*Your task*: Return the lines of the material below word for word, leaving out the pictures.

*Rows*:
· · · · ·

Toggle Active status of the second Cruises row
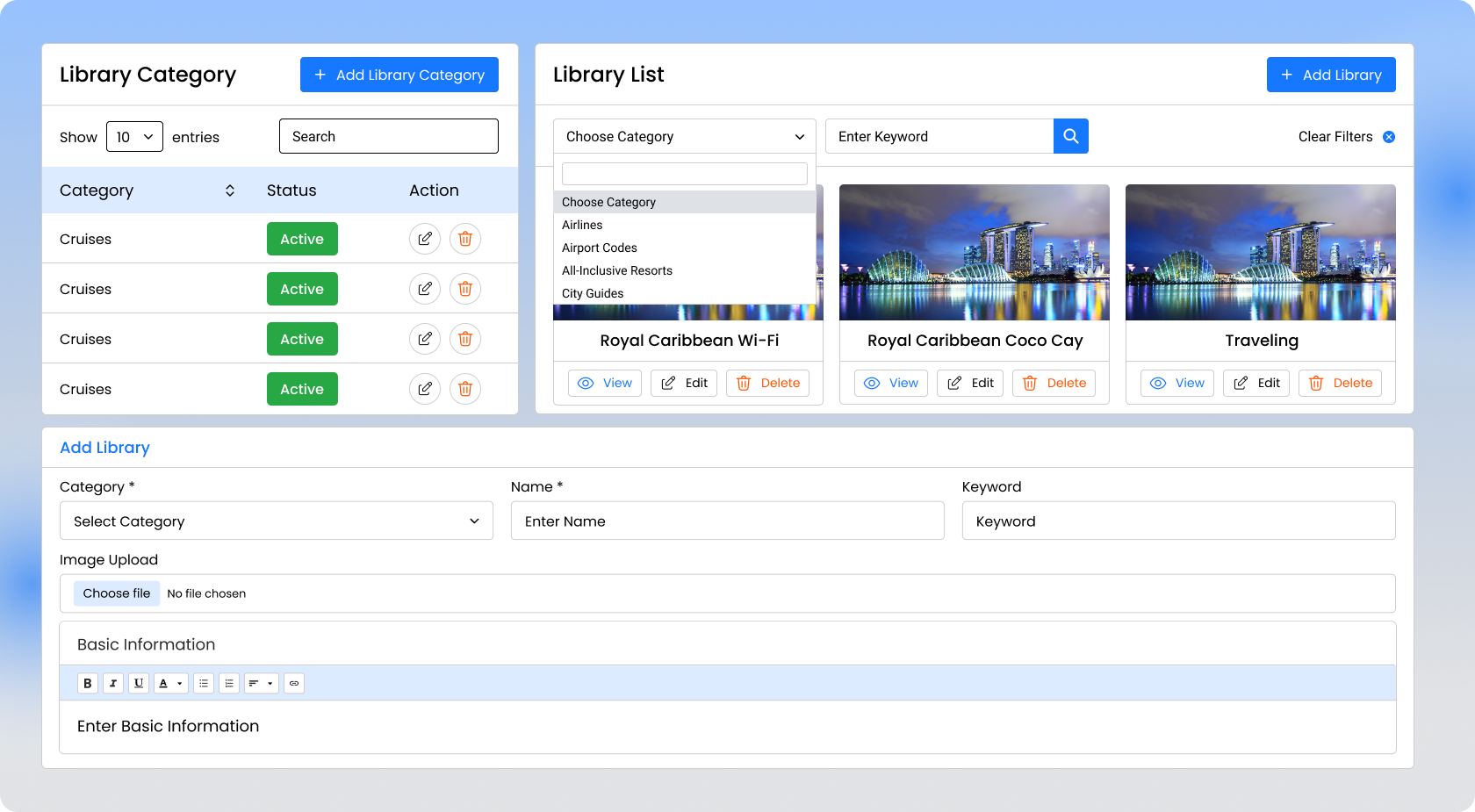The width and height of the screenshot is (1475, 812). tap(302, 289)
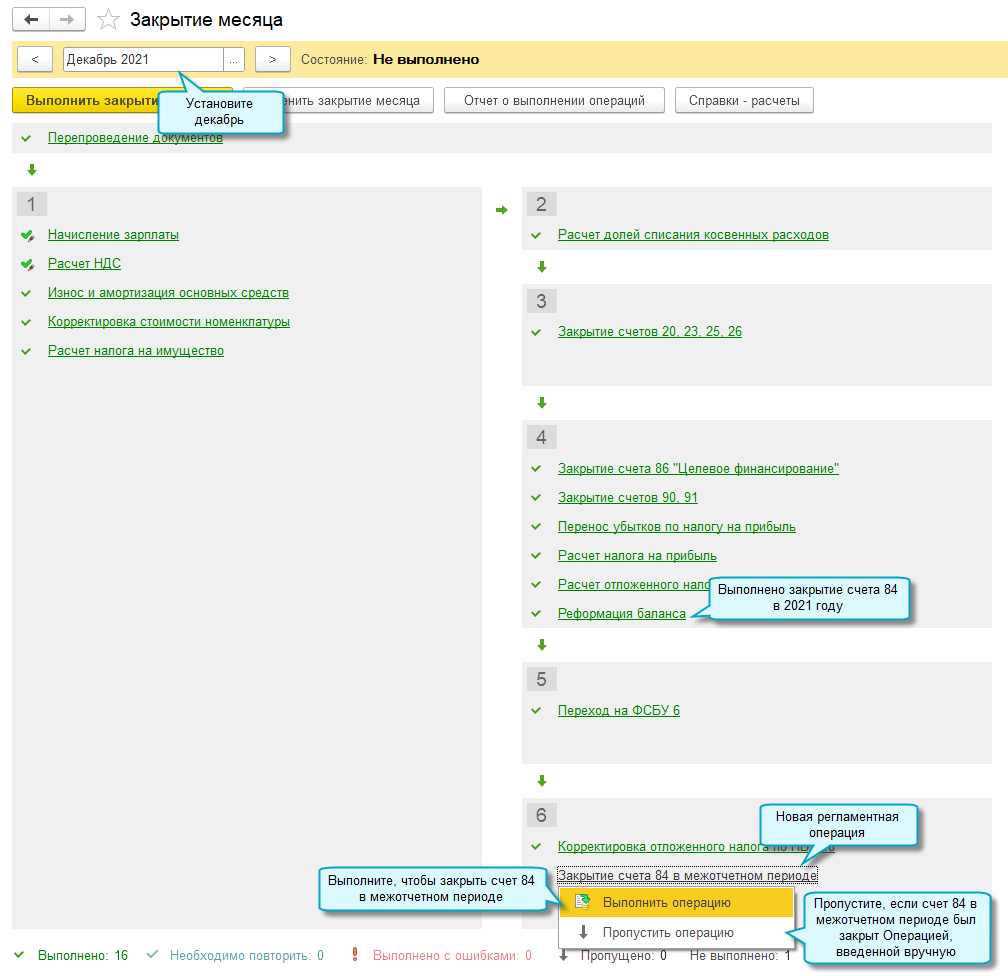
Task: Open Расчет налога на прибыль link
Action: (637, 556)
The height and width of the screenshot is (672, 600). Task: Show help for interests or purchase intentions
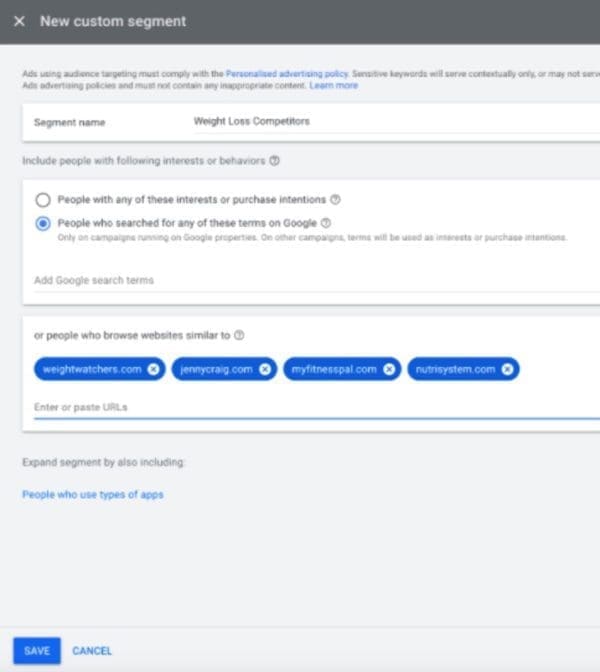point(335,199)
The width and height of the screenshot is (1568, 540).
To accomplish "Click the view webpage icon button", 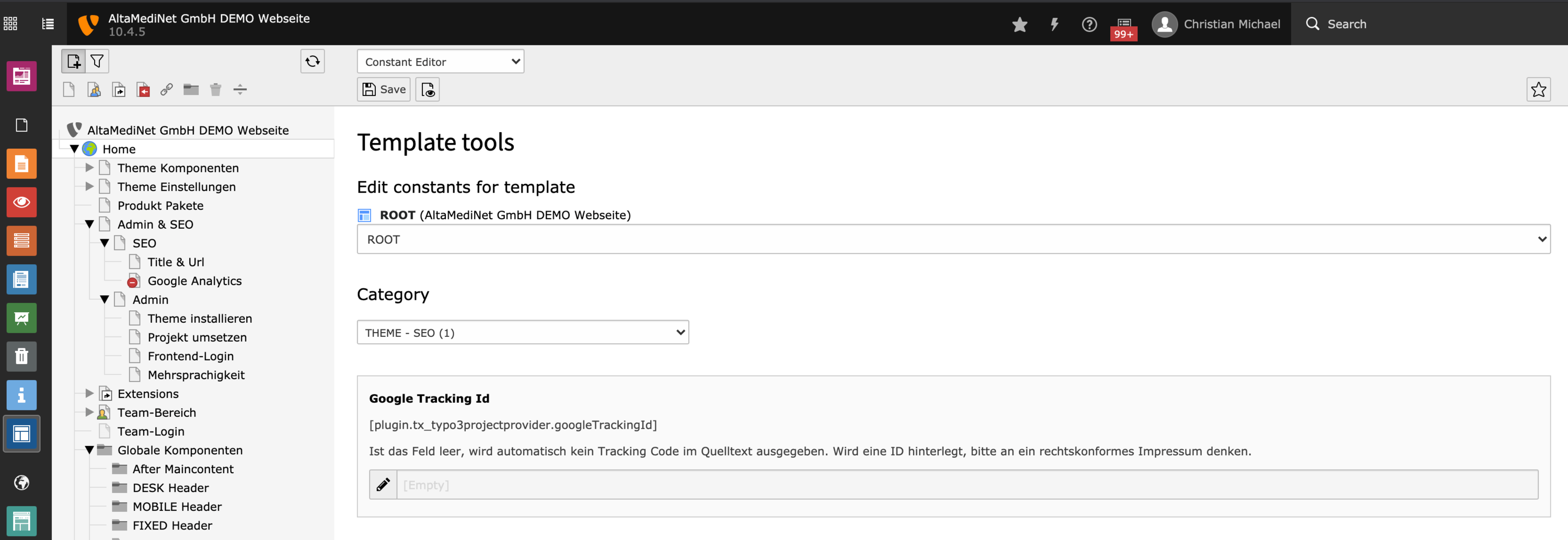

· · · · ·

*Solution to this task*:
Toggle Active status of the second Cruises row
The width and height of the screenshot is (1475, 812). tap(302, 289)
Task: Open Расчет налога на прибыль link
Action: (637, 556)
The height and width of the screenshot is (672, 600). Task: Show help for interests or purchase intentions
point(335,199)
The width and height of the screenshot is (1568, 540).
To accomplish "Click the view webpage icon button", 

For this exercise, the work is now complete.